Aerial view of Knossos today (underlying map © Google)

Before the palace

“The end of the 4th millennium B.C.E. is the beginning of the early Bronze Age at Knossos, a time when the inhabitants learned how to combine tin and copper to make bronze tools and weapons, far more durable than their stone predecessors. Although the palace structure is yet to come, already the buildings on the site have a north-south orientation, as the palace eventually will. Moreover, it appears that ceremonial activity was already common at this time, evidenced by so many specially made and decorated drinking cups. Approximately 1,000 years later, around the end of the 3rd millennium B.C.E., the first large-scale buildings were built at Knossos. The nature and shape of these structures are very difficult to ascertain because the later palace largely obscures them, but already the outline of the large (49 x 27m) rectangular open central court is established.

Google Street View of the central court at Knossos.

Protopalatial or Old Palace Knossos

“Approximately two hundred years later, at the start of the 2nd millennium (around 1950–1800 B.C.E.) the outline and dimensions of the palace of Knossos emerges and begins what is called the Protopalatial or Old Palace period. The two most distinctive features of this earliest version of Knossos are the long, monumental, cut ashlar stone of the palace’s west façade and the central court, now squared off in the corners and paved. This court functioned as a grand performance space. In this period, a wide paved road, which Evans named the Royal Road, is built. The road connects Knossos to the adjacent town to the west. An entrance system of raised walkways is also built at this time.

Kouloures, or circular stone-lined and plastered pits, Protopalatial Knossos (left photo: C messier, CC BY-SA 4.0; right photo: Olaf Tausch, CC BY 3.0)
“It is clear that, like contemporary ancient Near Eastern temples, storage was an important aspect of Protopalatial Knossos. Long thin storage rooms to the west of the central court are built at this time. In addition, sunk into the open court to the west of the palace were large, deep, circular pits lined with plastered stone, called Kouloures, which archaeologist believe stored grain.

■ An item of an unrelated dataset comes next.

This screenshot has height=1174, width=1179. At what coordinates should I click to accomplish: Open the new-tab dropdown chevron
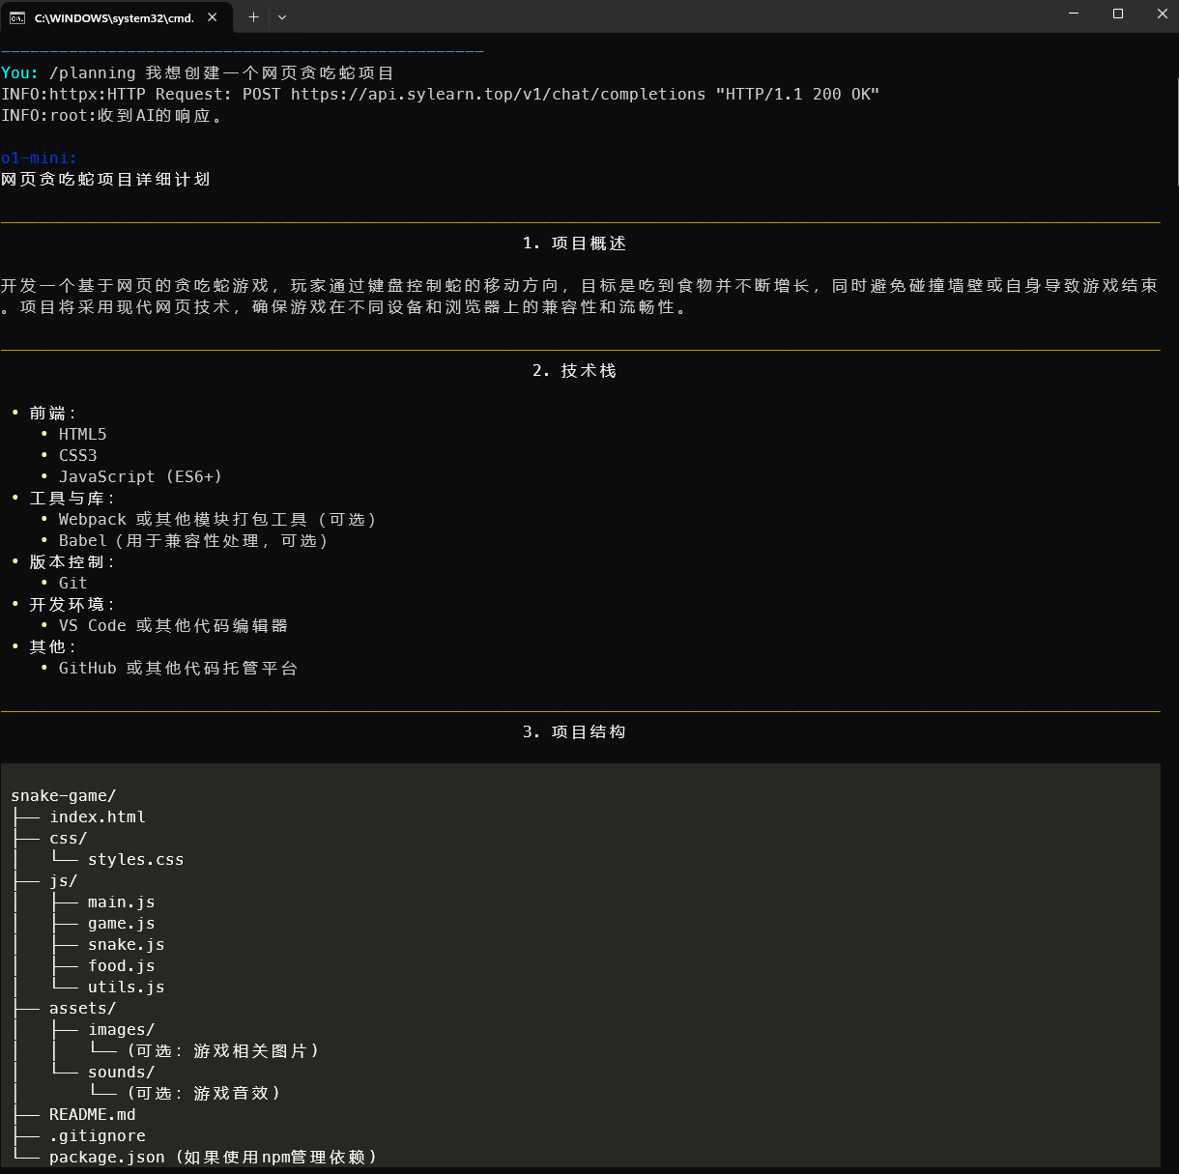tap(281, 16)
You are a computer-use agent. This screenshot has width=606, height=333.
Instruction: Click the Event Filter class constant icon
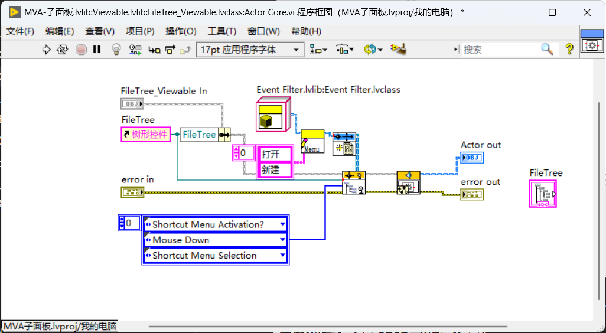point(273,115)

Kamares Ware vessel from Knossos, 1800–1700 B.C.E. (Archaeological Museum of Heraklion; photo: Zde)

Cretan Hieroglyphs on a jasper seal (Archaeological Museum of Heraklion; photo: (Ingo Pini)
“Protopalatial Knossos stored more than raw materials, it also produced finished goods. There is evidence of seal stone carving, weaving, and pottery production (especially Kamares Ware) and likely gold working as well. In this busy place, a written script, Cretan Hieroglyphic, was used to keep records, written on clay tablets and nodules which were attached to containers of goods. As of yet, the language this script recorded has not been translated.

South Propylaeum, Knossos (photo: Stegop, CC BY-SA 4.0)

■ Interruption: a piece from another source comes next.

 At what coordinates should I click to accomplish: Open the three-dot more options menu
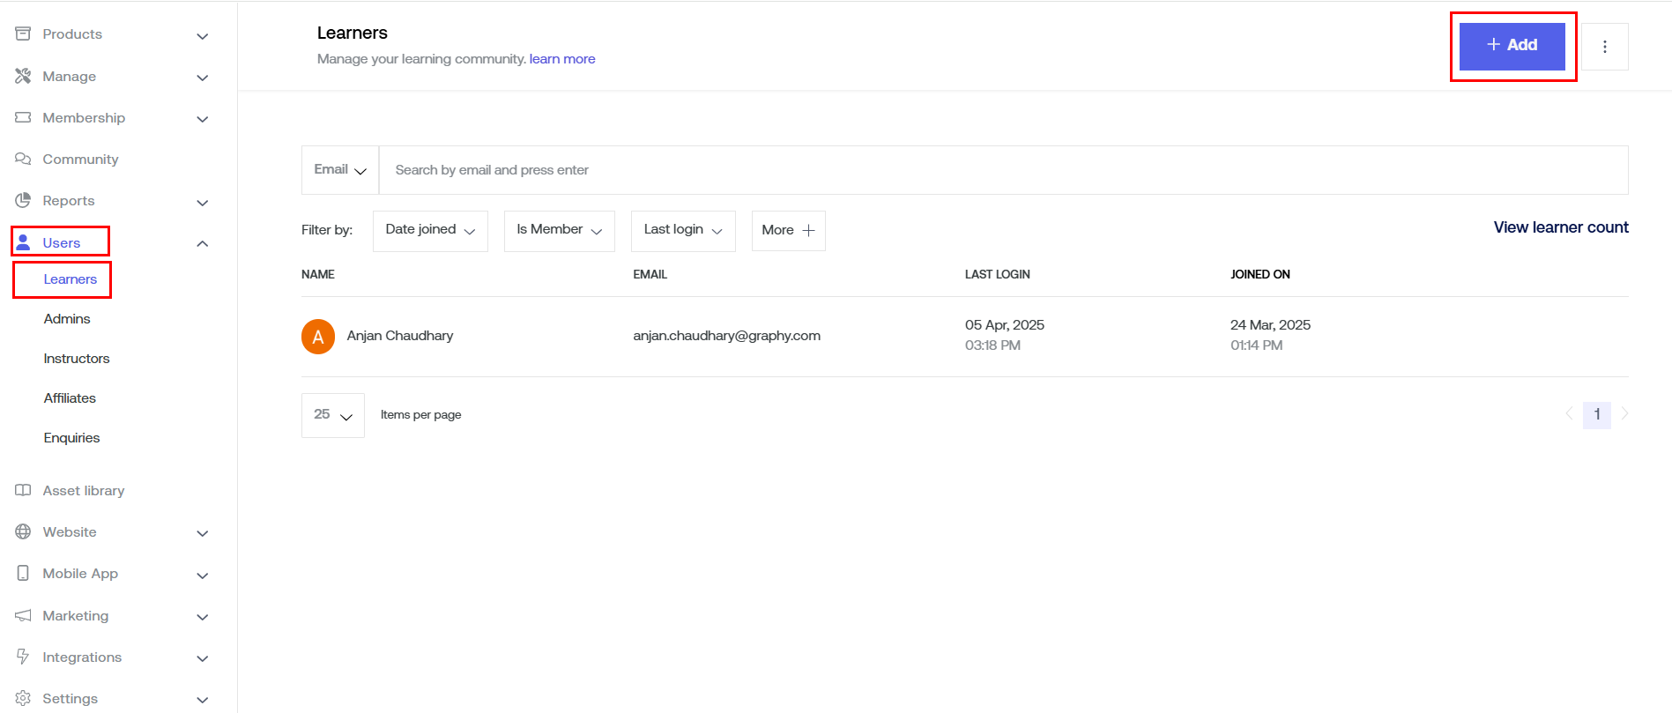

Neopalatial or New Palace Knossos

“Around 1700 B.C.E. major renovations are undertaken at Knossos, likely the result of a destructive event, possibly an earthquake. These renovations mark the beginning of the Neopalatial or New Palace period and result in the most characteristic elements of Knossos: the West Court is paved (made by filling in the Protopalatial Kouloures) to be used for public ceremonies, the monumental south entrance (or South Propylaeum) is added to impress visitors.

“Queen’s megaron,” East Wing, Knossos (photo: Andy Montgomery, CC BY-SA 2.0)
“The Throne Room with its lustral basin or light well is built to comfortably accommodate the leadership of the palace, and the elegant spaces of the East Wing or Domestic Quarter are constructed, where Evans believed the queen of Knossos passed her time.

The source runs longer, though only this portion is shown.